SET EXERCISE:
Copy out each of the following records line for line, without changing anything.

PROVIDED DATA:
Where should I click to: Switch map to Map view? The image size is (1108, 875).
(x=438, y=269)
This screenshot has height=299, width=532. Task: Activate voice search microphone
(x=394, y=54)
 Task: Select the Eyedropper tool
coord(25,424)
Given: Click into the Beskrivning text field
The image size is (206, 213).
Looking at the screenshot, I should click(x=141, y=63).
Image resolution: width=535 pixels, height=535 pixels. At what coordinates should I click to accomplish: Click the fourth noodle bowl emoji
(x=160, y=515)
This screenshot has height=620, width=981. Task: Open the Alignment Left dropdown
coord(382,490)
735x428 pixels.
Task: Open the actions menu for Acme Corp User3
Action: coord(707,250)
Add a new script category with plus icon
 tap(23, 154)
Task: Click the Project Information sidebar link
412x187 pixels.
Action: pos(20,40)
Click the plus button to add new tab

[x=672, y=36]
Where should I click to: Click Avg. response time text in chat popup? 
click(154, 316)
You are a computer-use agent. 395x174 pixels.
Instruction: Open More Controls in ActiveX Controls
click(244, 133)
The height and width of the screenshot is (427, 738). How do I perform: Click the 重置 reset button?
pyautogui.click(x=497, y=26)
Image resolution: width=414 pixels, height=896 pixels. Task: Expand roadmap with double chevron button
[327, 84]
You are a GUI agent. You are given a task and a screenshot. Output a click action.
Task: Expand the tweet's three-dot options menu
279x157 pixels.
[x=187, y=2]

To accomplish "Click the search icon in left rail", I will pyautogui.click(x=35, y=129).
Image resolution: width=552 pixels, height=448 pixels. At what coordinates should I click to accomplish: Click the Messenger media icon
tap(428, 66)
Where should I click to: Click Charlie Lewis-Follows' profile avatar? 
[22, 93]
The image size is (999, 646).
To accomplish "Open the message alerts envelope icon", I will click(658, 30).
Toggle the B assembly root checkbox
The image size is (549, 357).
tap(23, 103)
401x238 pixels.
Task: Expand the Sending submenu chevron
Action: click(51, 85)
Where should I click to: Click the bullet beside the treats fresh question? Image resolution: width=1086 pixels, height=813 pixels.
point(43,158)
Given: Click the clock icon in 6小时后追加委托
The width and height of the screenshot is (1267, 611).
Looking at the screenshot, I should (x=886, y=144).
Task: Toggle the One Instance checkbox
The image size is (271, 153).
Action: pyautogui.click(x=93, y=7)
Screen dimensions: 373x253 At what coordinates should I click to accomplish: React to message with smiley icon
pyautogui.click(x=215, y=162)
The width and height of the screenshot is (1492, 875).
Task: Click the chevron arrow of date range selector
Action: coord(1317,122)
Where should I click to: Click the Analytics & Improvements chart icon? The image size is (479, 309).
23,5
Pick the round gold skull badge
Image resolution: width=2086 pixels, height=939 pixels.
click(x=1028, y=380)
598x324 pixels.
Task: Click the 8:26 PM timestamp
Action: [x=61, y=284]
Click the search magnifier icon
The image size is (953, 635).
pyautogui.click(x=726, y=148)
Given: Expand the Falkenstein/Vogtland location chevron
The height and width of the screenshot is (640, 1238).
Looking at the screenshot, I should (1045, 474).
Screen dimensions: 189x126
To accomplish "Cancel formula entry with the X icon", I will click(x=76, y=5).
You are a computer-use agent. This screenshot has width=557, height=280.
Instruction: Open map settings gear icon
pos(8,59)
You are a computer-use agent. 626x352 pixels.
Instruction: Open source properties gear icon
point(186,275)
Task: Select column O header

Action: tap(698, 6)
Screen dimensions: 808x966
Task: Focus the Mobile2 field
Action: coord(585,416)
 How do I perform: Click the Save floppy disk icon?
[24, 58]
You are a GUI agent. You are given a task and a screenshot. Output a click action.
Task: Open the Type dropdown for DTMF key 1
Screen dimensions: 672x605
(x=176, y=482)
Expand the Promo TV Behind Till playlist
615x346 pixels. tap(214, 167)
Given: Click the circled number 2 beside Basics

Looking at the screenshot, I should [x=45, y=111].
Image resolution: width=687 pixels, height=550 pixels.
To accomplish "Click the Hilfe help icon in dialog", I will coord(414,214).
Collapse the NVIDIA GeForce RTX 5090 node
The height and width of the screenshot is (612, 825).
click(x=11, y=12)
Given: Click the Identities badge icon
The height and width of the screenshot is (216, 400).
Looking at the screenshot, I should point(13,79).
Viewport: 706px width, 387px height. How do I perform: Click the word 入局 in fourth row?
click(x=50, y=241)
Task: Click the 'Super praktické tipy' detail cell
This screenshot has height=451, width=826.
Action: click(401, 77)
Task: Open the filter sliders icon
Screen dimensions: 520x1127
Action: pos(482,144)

RESULT:
Where should I click to: Switch map to Map view? The image size is (1108, 875).
(x=438, y=269)
This screenshot has height=299, width=532. Task: Activate voice search microphone
(x=394, y=54)
 Task: Select the Eyedropper tool
coord(25,424)
Given: Click into the Beskrivning text field
The image size is (206, 213).
Looking at the screenshot, I should click(x=141, y=63).
Image resolution: width=535 pixels, height=535 pixels. At what coordinates should I click to accomplish: Click the fourth noodle bowl emoji
(x=160, y=515)
This screenshot has height=620, width=981. Task: Open the Alignment Left dropdown
coord(382,490)
735x428 pixels.
Task: Open the actions menu for Acme Corp User3
Action: coord(707,250)
Add a new script category with plus icon
 tap(23, 154)
Task: Click the Project Information sidebar link
412x187 pixels.
Action: pos(20,40)
Click the plus button to add new tab

[x=672, y=36]
Where should I click to: Click Avg. response time text in chat popup? 
click(154, 316)
You are a computer-use agent. 395x174 pixels.
Instruction: Open More Controls in ActiveX Controls
click(244, 133)
The height and width of the screenshot is (427, 738). How do I perform: Click the 重置 reset button?
pyautogui.click(x=497, y=26)
Image resolution: width=414 pixels, height=896 pixels. Task: Expand roadmap with double chevron button
[327, 84]
You are a GUI agent. You are given a task and a screenshot. Output a click action.
Task: Expand the tweet's three-dot options menu
279x157 pixels.
[x=187, y=2]

To accomplish "Click the search icon in left rail", I will pyautogui.click(x=35, y=129).
Image resolution: width=552 pixels, height=448 pixels. At what coordinates should I click to accomplish: Click the Messenger media icon
tap(428, 66)
Where should I click to: Click Charlie Lewis-Follows' profile avatar? 
[22, 93]
The image size is (999, 646).
To accomplish "Open the message alerts envelope icon", I will click(658, 30).
Toggle the B assembly root checkbox
The image size is (549, 357).
tap(23, 103)
401x238 pixels.
Task: Expand the Sending submenu chevron
Action: click(51, 85)
Where should I click to: Click the bullet beside the treats fresh question? Image resolution: width=1086 pixels, height=813 pixels.
point(43,158)
Given: Click the clock icon in 6小时后追加委托
The width and height of the screenshot is (1267, 611).
Looking at the screenshot, I should (x=886, y=144).
Task: Toggle the One Instance checkbox
The image size is (271, 153).
Action: pyautogui.click(x=93, y=7)
Screen dimensions: 373x253 At what coordinates should I click to accomplish: React to message with smiley icon
pyautogui.click(x=215, y=162)
The width and height of the screenshot is (1492, 875).
Task: Click the chevron arrow of date range selector
Action: coord(1317,122)
Where should I click to: Click the Analytics & Improvements chart icon? The image size is (479, 309).
23,5
Pick the round gold skull badge
Image resolution: width=2086 pixels, height=939 pixels.
click(x=1028, y=380)
598x324 pixels.
Task: Click the 8:26 PM timestamp
Action: [x=61, y=284]
Click the search magnifier icon
The image size is (953, 635).
pyautogui.click(x=726, y=148)
Given: Expand the Falkenstein/Vogtland location chevron
The height and width of the screenshot is (640, 1238).
Looking at the screenshot, I should (1045, 474).
Screen dimensions: 189x126
To accomplish "Cancel formula entry with the X icon", I will click(x=76, y=5).
You are a computer-use agent. This screenshot has width=557, height=280.
Instruction: Open map settings gear icon
pos(8,59)
You are a computer-use agent. 626x352 pixels.
Instruction: Open source properties gear icon
point(186,275)
Task: Select column O header

Action: tap(698, 6)
Screen dimensions: 808x966
Task: Focus the Mobile2 field
Action: coord(585,416)
 How do I perform: Click the Save floppy disk icon?
[24, 58]
You are a GUI agent. You are given a task and a screenshot. Output a click action.
Task: Open the Type dropdown for DTMF key 1
Screen dimensions: 672x605
(x=176, y=482)
Expand the Promo TV Behind Till playlist
615x346 pixels. tap(214, 167)
Given: Click the circled number 2 beside Basics

Looking at the screenshot, I should [x=45, y=111].
Image resolution: width=687 pixels, height=550 pixels.
To accomplish "Click the Hilfe help icon in dialog", I will coord(414,214).
Collapse the NVIDIA GeForce RTX 5090 node
The height and width of the screenshot is (612, 825).
click(x=11, y=12)
Given: Click the Identities badge icon
The height and width of the screenshot is (216, 400).
Looking at the screenshot, I should point(13,79).
Viewport: 706px width, 387px height. How do I perform: Click the word 入局 in fourth row?
click(x=50, y=241)
Task: Click the 'Super praktické tipy' detail cell
This screenshot has height=451, width=826.
Action: click(401, 77)
Task: Open the filter sliders icon
Screen dimensions: 520x1127
Action: pos(482,144)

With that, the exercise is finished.